A lawyer for one of 12 people charged in beard-cutting attacks on fellow Amish in Ohio said Wednesday that he will plead not guilty to federal hate crime charges and that the law itself may be challenged.
The attorney, Dean Carro, represents Lester Miller, 37, a nephew of the alleged ringleader in the attacks linked to a breakaway Amish group and a feud over church discipline.
Carro said the case could lead to questions challenging the hate crimes law.
Referring to the hate crimes statute in the indictment, Carro said, "The questions that are going to be asked are, really, the power of Congress to create such a statute.
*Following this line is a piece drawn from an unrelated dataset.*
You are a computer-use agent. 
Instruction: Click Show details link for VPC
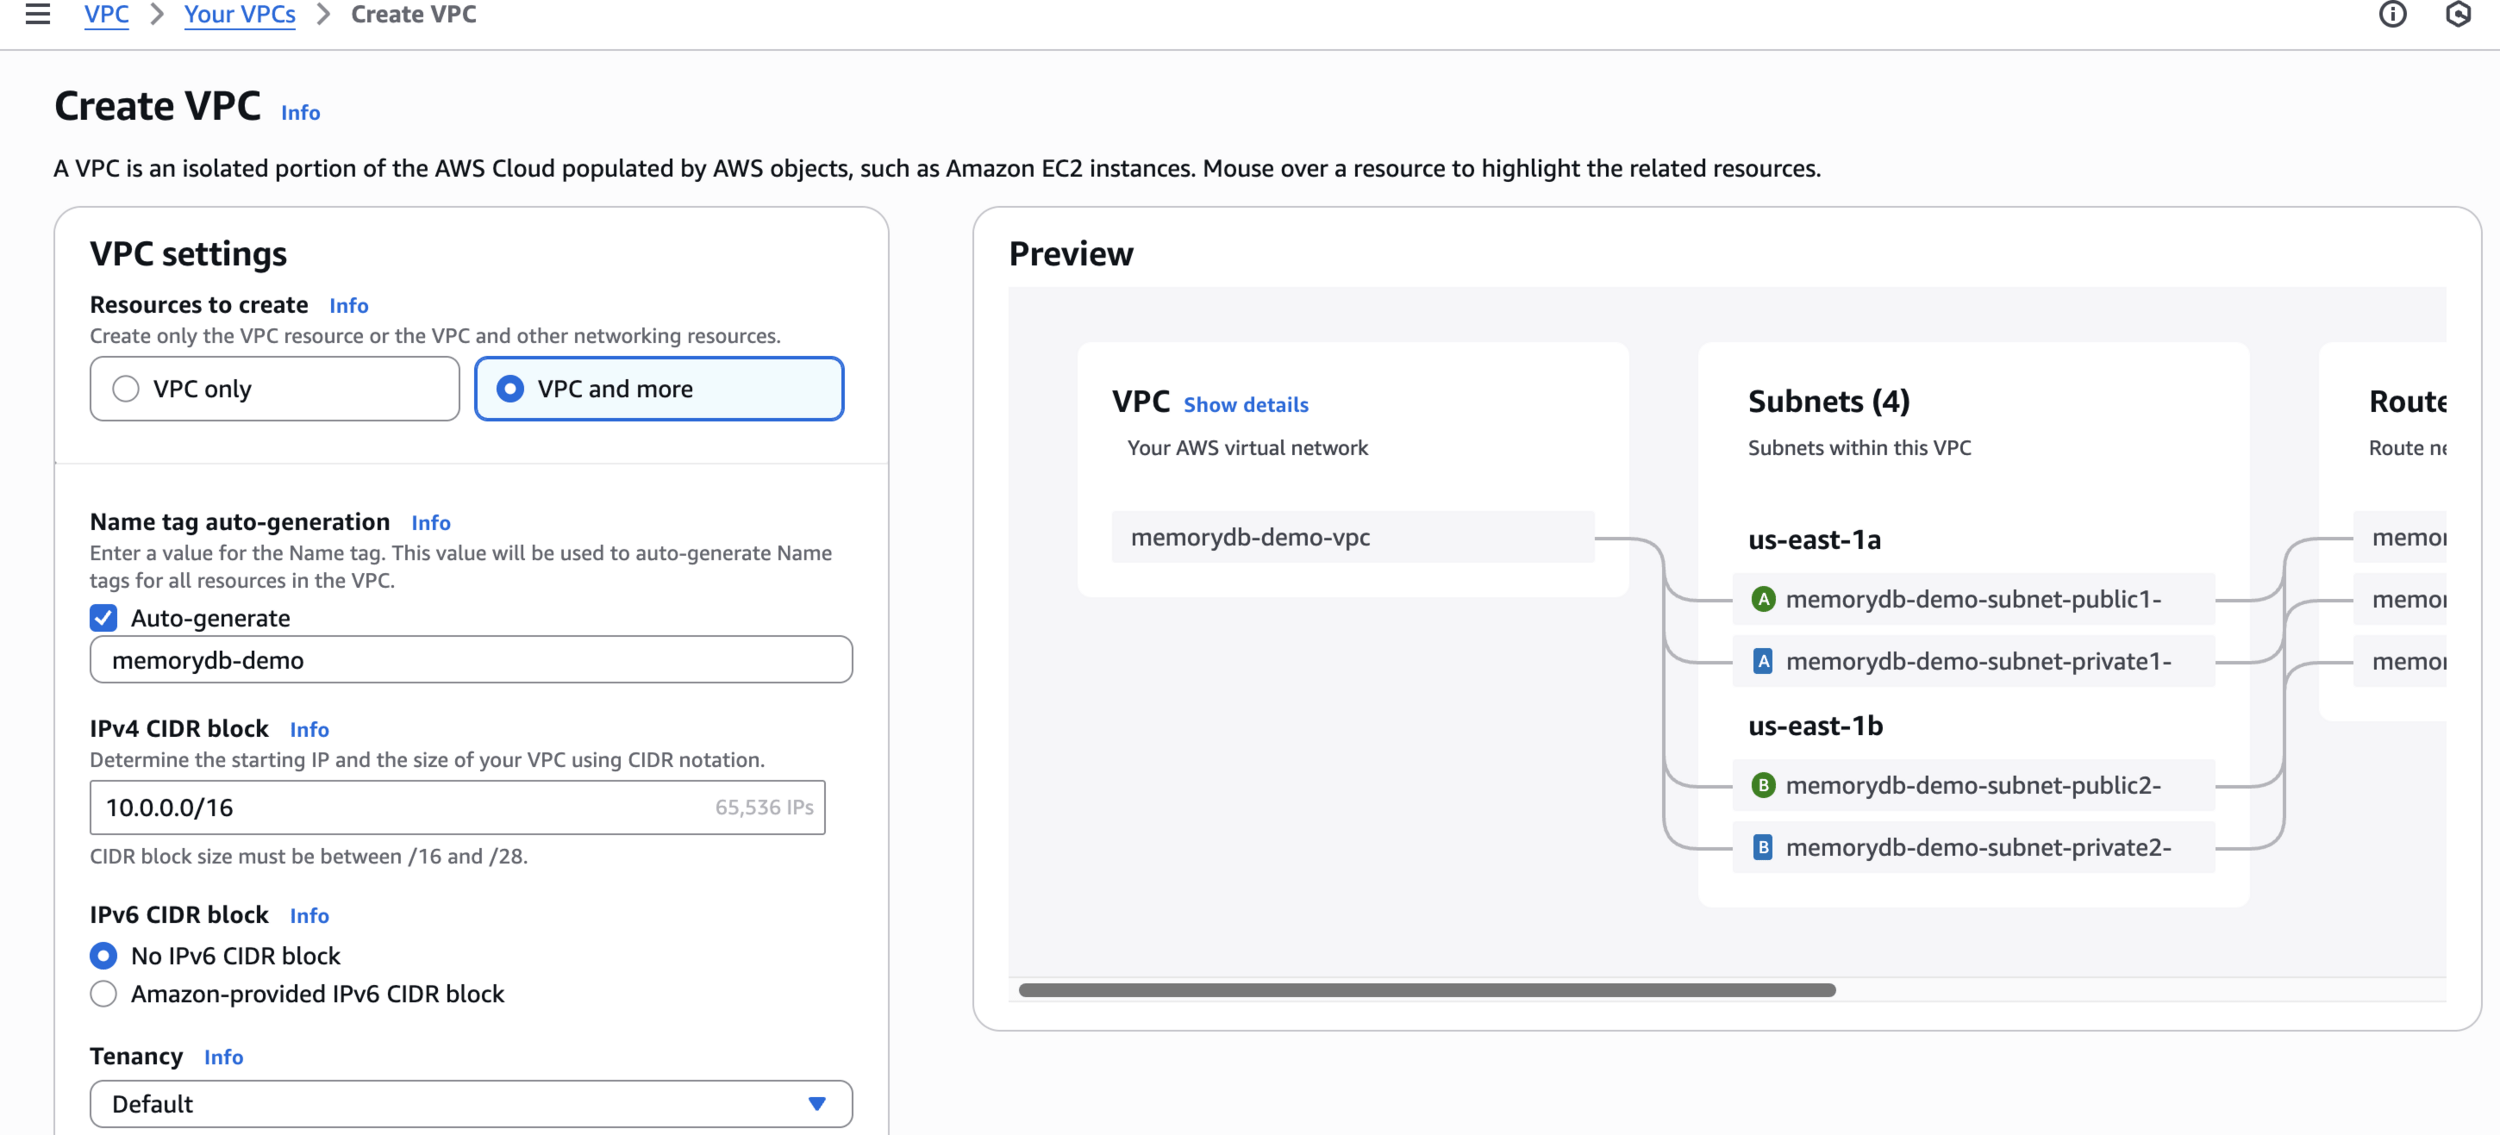(x=1245, y=405)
That's an interesting question."
The hate crime charges were filed under a law that makes an attack a federal crime if it was committed because of actual or perceived race, color, religion, national origin, gender, sexual orientation or disability.
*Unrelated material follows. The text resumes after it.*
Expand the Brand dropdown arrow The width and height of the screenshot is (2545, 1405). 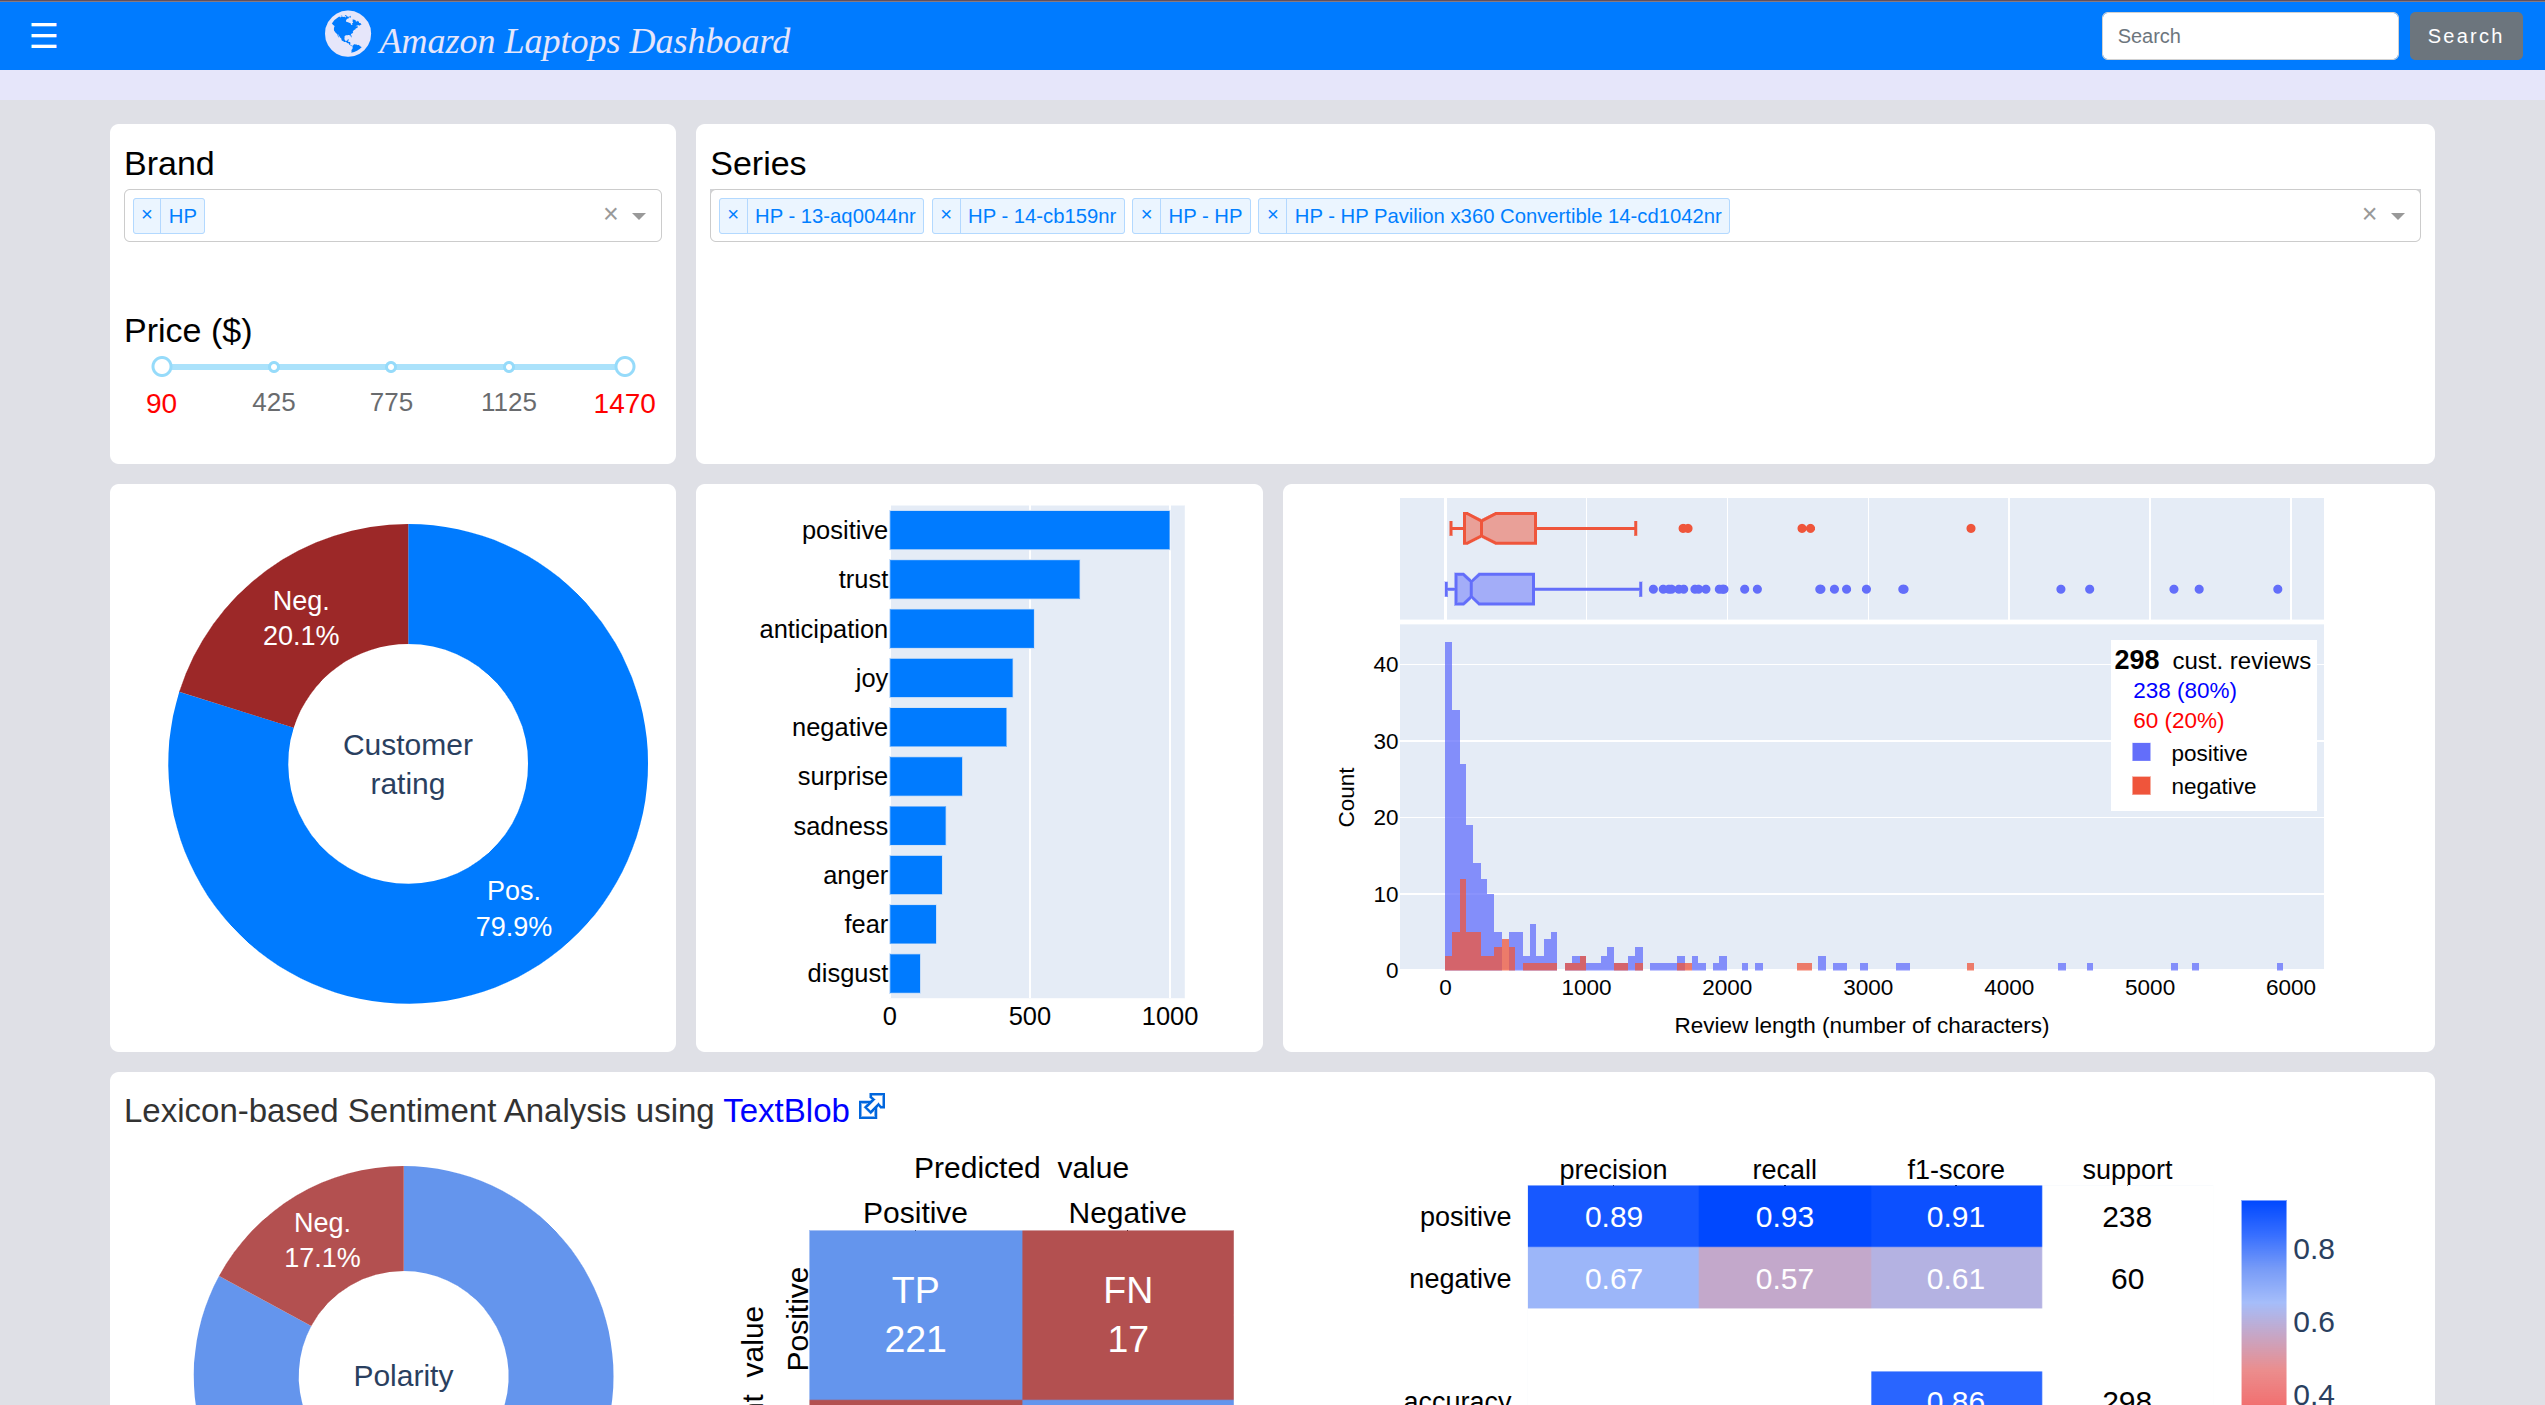point(639,216)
The charges announced Tuesday include conspiracy, assault and evidence tampering in what prosecutors say were hate crimes motivated by religious differences.
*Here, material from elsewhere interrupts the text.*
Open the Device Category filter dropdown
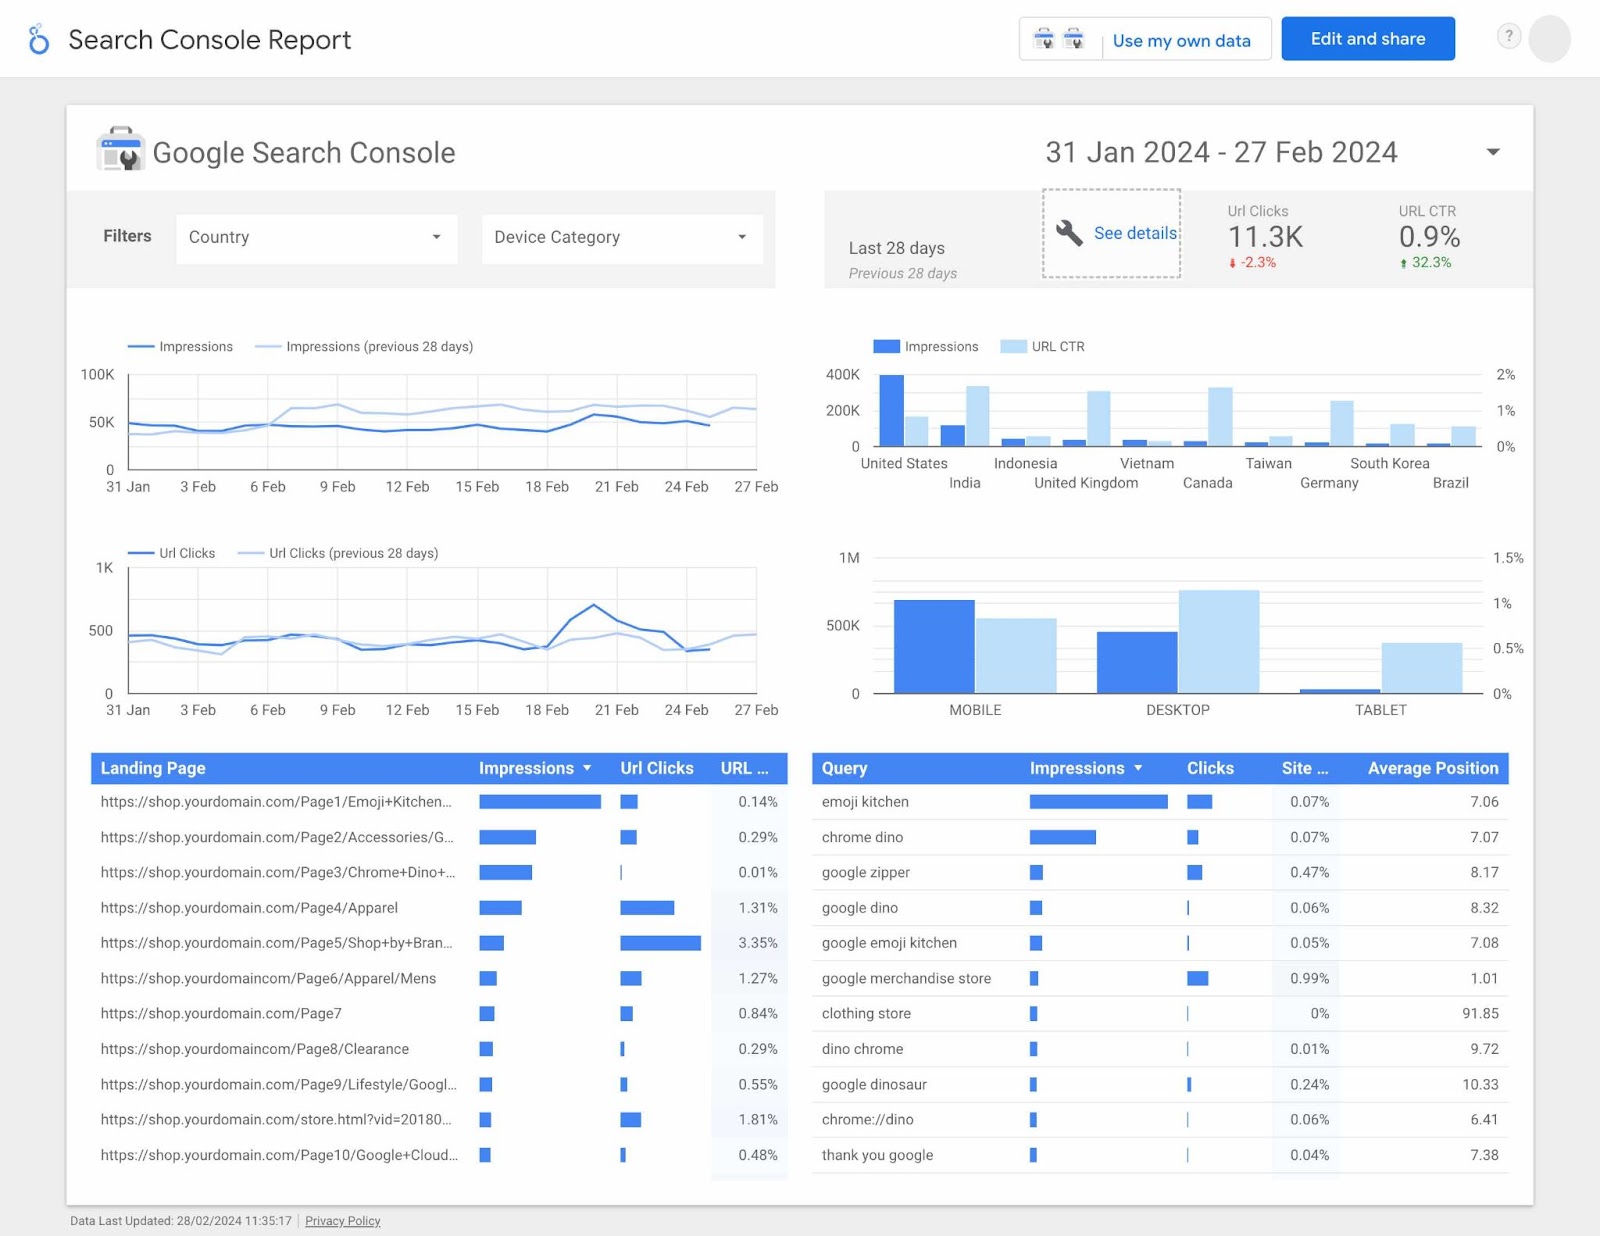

Five attacks involved cutting women's hair and men's beards and hair. The Amish believe the Bible instructs women to let their hair grow long and men to grow beards and stop shaving once they marry.
The attorney for another defendant said Tuesday that his client would plead not guilty. There was no immediate comment on behalf of the other defendants.
The alleged ringleader, Samuel Mullet Sr., 66, of Bergholz in eastern Ohio, told The Associated Press in October that he didn't order the hair-cutting but didn't stop his sons and others from carrying it out.
Mullet said the goal was to send a message to other Amish that they should be ashamed for the way they were treating Mullet and his community.
Ohio has an estimated Amish population of just under 61,000 _ second only to Pennsylvania _ with most living in rural counties south and east of Cleveland.